Will you quote precisely the lines that run from the top of the material below to the line containing "Task: Click bold", both ends included?
--- Data extract Enclosed Below ---
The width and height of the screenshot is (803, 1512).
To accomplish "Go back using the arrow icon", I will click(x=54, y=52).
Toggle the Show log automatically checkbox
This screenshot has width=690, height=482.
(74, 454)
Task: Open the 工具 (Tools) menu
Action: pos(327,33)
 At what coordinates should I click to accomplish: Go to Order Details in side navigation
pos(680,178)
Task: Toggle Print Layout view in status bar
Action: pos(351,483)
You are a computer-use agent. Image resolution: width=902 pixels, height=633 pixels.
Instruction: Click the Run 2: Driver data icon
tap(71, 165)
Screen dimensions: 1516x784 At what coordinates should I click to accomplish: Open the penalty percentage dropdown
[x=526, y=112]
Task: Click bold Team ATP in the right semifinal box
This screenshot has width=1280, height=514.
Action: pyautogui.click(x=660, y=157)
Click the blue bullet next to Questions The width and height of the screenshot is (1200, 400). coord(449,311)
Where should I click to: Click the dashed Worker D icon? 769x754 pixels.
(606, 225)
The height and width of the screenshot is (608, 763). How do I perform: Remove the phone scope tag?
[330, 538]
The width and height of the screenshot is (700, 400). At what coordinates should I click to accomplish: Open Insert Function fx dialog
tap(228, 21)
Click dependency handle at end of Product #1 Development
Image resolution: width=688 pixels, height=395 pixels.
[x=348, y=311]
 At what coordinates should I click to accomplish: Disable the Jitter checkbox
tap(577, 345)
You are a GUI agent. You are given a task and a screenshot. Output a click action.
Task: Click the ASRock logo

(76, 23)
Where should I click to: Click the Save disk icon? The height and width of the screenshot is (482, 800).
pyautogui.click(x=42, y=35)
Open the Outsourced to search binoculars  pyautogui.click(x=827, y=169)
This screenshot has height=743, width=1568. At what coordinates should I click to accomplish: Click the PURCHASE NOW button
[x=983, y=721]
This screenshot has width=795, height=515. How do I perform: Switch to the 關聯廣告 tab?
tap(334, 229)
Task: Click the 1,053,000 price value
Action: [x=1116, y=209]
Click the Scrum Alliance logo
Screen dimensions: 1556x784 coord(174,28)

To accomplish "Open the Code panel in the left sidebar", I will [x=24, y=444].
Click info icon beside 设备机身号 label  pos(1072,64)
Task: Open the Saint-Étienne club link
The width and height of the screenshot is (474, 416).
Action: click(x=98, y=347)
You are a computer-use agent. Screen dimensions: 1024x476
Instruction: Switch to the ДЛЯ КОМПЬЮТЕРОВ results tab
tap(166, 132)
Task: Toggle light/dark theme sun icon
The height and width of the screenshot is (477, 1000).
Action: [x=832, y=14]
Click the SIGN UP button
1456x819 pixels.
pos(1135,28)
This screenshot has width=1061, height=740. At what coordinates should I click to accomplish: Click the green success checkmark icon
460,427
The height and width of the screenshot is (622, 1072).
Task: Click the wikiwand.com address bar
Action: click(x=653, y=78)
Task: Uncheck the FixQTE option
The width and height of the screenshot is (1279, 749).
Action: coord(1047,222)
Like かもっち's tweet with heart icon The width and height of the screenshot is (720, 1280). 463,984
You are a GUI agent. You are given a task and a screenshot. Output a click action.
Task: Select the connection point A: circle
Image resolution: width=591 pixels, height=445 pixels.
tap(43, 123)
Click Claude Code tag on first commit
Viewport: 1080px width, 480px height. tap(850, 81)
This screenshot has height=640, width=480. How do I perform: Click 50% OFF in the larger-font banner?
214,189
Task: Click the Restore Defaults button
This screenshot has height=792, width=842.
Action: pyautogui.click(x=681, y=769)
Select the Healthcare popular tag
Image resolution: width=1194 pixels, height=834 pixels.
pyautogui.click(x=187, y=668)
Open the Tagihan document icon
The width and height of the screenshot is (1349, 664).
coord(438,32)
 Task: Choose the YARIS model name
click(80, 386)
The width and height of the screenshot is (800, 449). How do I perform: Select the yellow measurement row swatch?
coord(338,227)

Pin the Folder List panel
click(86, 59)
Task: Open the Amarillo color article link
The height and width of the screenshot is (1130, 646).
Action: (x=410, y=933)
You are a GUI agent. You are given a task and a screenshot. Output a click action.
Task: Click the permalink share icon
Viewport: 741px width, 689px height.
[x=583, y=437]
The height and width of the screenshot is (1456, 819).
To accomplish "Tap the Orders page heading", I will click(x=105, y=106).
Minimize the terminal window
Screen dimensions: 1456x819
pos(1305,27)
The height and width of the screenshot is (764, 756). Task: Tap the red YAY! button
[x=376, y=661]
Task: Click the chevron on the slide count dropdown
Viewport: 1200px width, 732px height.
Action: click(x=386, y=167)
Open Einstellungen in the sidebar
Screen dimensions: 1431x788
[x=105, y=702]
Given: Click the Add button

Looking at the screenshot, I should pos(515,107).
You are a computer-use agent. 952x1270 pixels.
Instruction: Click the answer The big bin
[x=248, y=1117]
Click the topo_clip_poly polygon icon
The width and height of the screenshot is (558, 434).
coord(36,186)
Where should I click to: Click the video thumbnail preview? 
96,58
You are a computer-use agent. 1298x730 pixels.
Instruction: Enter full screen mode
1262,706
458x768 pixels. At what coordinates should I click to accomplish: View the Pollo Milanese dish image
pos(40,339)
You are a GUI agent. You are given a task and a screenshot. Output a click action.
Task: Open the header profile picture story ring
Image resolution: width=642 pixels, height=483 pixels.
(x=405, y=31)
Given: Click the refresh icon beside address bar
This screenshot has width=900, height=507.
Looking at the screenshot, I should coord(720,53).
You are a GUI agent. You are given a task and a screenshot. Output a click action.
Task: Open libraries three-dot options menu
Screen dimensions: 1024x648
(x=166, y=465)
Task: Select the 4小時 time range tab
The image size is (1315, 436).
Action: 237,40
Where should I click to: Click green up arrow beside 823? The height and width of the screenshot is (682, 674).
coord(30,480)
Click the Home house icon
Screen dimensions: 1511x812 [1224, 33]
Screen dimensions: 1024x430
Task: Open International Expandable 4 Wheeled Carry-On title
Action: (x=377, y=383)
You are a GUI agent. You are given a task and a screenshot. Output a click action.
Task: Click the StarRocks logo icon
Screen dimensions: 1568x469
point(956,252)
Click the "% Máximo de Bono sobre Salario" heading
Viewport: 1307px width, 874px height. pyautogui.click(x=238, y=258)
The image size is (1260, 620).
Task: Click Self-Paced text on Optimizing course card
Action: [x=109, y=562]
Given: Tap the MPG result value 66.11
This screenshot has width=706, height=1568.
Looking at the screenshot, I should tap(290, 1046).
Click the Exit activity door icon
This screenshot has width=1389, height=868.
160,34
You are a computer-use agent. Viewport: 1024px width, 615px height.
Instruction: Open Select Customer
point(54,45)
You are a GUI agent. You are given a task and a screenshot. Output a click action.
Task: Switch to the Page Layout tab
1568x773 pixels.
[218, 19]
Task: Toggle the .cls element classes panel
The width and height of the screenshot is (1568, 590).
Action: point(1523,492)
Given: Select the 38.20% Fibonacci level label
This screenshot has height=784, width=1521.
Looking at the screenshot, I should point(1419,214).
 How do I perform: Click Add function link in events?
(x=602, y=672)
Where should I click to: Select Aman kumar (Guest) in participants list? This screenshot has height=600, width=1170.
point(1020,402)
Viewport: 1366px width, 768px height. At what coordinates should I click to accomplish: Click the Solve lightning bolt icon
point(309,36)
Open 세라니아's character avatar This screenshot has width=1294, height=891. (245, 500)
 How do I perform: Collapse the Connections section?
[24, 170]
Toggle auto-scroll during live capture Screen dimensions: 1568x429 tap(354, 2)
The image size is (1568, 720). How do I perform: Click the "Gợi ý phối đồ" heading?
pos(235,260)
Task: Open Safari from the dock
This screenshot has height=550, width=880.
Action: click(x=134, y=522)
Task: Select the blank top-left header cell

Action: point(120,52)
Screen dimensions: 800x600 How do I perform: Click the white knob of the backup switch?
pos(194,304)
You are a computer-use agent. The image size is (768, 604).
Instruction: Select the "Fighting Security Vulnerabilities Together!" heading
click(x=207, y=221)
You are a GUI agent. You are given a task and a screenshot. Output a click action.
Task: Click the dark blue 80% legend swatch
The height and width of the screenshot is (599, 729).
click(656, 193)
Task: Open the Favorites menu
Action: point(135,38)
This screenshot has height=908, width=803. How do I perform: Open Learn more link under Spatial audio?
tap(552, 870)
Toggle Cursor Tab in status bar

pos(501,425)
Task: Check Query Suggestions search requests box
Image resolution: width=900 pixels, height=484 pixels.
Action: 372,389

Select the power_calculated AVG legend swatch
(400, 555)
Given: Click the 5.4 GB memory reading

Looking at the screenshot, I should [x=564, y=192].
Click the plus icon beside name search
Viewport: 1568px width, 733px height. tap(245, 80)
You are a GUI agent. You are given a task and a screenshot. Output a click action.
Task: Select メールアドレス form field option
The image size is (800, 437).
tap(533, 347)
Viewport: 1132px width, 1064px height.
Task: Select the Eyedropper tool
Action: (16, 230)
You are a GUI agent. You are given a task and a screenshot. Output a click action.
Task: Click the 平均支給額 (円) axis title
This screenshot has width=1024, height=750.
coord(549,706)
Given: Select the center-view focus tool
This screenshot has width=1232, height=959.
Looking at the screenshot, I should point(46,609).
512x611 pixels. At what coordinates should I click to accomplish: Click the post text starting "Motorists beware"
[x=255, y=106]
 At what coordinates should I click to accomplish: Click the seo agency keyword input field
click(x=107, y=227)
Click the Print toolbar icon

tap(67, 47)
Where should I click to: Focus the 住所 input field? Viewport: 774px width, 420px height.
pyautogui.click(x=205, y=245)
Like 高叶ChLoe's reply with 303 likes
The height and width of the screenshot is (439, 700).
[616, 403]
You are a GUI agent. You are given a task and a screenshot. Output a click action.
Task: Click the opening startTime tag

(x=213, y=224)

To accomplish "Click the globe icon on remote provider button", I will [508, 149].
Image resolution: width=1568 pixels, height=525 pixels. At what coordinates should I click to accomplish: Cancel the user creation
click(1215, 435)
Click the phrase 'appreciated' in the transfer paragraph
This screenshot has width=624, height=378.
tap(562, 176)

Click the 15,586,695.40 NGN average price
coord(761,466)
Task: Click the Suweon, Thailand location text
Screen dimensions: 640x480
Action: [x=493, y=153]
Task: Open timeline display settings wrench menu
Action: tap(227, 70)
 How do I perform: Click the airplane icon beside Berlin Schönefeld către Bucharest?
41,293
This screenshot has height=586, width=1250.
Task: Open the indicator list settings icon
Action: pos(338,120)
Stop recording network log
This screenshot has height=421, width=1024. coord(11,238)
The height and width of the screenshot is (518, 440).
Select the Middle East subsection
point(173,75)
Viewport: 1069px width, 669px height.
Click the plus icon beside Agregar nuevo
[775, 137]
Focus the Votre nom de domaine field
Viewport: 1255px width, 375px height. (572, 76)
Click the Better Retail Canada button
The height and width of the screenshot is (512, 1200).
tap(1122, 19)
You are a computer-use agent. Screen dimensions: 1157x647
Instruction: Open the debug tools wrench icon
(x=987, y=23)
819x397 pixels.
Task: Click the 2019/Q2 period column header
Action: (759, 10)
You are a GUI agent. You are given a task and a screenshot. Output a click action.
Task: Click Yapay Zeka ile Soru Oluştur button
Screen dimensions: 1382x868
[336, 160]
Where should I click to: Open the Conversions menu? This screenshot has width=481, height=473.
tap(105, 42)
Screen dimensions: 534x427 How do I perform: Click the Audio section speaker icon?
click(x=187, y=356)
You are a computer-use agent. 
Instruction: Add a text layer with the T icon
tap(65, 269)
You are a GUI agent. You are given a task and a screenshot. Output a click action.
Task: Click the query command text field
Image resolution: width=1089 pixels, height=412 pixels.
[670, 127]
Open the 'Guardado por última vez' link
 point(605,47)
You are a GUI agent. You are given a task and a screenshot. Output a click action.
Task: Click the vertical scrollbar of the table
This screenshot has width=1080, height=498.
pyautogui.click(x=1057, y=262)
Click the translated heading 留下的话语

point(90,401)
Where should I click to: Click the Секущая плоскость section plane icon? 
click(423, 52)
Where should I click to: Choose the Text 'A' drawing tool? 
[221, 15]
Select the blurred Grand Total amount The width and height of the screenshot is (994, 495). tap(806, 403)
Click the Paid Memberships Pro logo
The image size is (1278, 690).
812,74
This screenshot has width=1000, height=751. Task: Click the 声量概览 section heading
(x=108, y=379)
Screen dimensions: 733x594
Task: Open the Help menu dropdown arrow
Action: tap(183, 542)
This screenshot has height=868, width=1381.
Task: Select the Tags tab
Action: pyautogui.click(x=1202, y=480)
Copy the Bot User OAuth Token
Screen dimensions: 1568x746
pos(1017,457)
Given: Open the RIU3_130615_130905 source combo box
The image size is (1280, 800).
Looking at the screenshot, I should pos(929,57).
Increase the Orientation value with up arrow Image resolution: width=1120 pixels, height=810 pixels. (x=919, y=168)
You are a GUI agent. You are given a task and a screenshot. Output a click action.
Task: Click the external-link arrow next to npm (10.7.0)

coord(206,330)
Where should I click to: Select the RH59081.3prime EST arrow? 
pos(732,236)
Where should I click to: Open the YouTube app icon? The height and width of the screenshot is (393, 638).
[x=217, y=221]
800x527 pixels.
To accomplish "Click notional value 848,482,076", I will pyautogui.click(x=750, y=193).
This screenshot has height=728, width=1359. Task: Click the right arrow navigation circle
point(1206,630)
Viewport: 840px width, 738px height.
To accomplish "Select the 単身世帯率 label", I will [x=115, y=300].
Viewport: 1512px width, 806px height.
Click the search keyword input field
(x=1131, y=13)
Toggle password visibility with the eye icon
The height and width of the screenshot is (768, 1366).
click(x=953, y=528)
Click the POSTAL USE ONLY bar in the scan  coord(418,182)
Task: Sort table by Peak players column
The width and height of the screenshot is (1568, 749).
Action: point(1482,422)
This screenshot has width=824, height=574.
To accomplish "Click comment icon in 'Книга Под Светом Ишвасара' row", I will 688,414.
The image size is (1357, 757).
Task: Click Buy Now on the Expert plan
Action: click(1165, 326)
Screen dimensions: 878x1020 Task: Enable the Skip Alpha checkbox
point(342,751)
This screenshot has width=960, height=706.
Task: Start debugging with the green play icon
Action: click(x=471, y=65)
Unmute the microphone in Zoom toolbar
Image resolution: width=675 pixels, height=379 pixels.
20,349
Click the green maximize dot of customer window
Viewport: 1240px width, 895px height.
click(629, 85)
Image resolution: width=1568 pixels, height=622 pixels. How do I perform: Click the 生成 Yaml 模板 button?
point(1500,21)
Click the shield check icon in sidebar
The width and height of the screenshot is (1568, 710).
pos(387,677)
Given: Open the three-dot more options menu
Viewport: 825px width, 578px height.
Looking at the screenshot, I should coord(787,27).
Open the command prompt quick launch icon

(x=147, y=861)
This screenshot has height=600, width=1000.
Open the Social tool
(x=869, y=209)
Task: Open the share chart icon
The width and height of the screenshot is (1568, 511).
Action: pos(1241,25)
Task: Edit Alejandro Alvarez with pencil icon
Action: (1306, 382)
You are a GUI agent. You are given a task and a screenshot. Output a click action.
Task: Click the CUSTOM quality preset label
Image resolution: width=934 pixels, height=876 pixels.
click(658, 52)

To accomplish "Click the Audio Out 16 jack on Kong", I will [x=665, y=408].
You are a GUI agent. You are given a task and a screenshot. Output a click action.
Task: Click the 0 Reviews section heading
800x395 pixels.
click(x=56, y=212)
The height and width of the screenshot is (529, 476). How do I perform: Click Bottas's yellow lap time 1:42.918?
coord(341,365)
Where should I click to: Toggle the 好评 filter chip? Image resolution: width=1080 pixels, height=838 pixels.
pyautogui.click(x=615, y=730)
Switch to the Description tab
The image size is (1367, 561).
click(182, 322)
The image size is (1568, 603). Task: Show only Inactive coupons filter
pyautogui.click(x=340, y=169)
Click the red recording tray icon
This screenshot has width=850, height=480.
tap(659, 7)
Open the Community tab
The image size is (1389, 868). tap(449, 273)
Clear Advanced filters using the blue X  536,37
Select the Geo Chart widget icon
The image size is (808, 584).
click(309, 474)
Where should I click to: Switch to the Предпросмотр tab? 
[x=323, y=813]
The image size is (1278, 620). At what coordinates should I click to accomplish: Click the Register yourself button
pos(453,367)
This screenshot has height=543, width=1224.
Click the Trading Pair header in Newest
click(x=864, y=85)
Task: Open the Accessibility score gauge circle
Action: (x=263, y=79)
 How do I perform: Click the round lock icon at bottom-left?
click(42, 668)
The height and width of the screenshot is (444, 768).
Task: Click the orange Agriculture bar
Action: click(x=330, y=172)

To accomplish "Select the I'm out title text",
--- End of Enclosed Data extract ---
● **Task result**:
The width and height of the screenshot is (803, 1512).
To accomplish "Go back using the arrow icon", I will click(x=54, y=52).
Toggle the Show log automatically checkbox
This screenshot has width=690, height=482.
(74, 454)
Task: Open the 工具 (Tools) menu
Action: pos(327,33)
 At what coordinates should I click to accomplish: Go to Order Details in side navigation
pos(680,178)
Task: Toggle Print Layout view in status bar
Action: pos(351,483)
You are a computer-use agent. Image resolution: width=902 pixels, height=633 pixels.
Instruction: Click the Run 2: Driver data icon
tap(71, 165)
Screen dimensions: 1516x784 At what coordinates should I click to accomplish: Open the penalty percentage dropdown
[x=526, y=112]
Task: Click bold Team ATP in the right semifinal box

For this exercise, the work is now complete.